→ PASSAGE FOR REVIEW:
IT was the strangest thing I’ve ever done,” says Friar Tim Calvert of Edinburgh University’s Catholic chaplaincy. “There’s nothing else like it.” A requiem mass and a service at a crematorium are usually all in a day’s work for a Dominican priest. But bearing in mind that the recipients of Friar Calvert’s ministrations last May were two boys – brothers John and William Higgins – who had been dead for nearly 100 years, his reaction is understandable.
The service, which ended in the cremation of the boys’ heads, stomachs, a leg and an arm each and all of their internal organs, was the final chapter in a tragic story that began almost the day they were born. Murdered by their alcoholic father in November 1911, aged just four and seven, their body parts were later stolen by a leading pathologist of the day and a chief surgeon to the police and put on display in the Forensic Medicine Museum at Edinburgh University, where they remained, unbeknown to family members, until the recent ceremony.
The story of the life and death of the Higgins boys and the century-long limbo of their various body parts is one of alcoholism, poverty, violence and the absence of a social safety net. But it is also one of a paternalistic ethic that thought little of body snatching in the interests of medical science, so much so that the pathologist, Sir Sydney Smith, wrote openly about it in his 1959 autobiography, Mostly Murder, unhindered by any sense of shame or wrongdoing.
But then what he had done was not illegal. “Until the turn of this century even the General Medical Council didn’t talk about consent being informed. That was a concept that was fairly alien to UK law,” says Dr George Fernie, a senior medico-legal adviser at MDDUS. “At the time that these particular body parts were retained, that was the norm. It was thought that you were actually protecting the relatives by not telling them.”

→ YOUR TASK: According to the article about the Higgins brothers, how old were John and William when their father murdered them in November 1911?

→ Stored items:
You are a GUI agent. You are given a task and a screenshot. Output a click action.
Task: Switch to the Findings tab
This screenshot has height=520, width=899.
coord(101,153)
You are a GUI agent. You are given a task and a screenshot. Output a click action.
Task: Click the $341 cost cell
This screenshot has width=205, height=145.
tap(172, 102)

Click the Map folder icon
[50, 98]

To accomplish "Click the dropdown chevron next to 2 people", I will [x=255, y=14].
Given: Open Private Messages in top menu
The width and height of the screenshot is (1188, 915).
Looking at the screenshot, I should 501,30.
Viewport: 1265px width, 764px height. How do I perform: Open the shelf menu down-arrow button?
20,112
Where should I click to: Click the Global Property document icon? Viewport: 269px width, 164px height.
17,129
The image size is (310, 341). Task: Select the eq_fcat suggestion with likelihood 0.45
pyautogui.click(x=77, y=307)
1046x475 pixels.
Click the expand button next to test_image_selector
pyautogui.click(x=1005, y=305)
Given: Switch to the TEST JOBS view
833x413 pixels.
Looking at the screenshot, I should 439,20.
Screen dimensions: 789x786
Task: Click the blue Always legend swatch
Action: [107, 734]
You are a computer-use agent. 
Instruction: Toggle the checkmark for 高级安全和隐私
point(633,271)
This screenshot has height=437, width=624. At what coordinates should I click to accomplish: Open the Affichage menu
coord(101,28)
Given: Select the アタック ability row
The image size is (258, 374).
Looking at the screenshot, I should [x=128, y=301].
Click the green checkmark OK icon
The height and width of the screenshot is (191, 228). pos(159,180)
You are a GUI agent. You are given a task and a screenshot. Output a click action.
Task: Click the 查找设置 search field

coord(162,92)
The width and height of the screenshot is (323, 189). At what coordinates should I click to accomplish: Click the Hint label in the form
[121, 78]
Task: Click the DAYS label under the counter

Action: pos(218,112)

→ ANSWER SPACE: They were four and seven years old.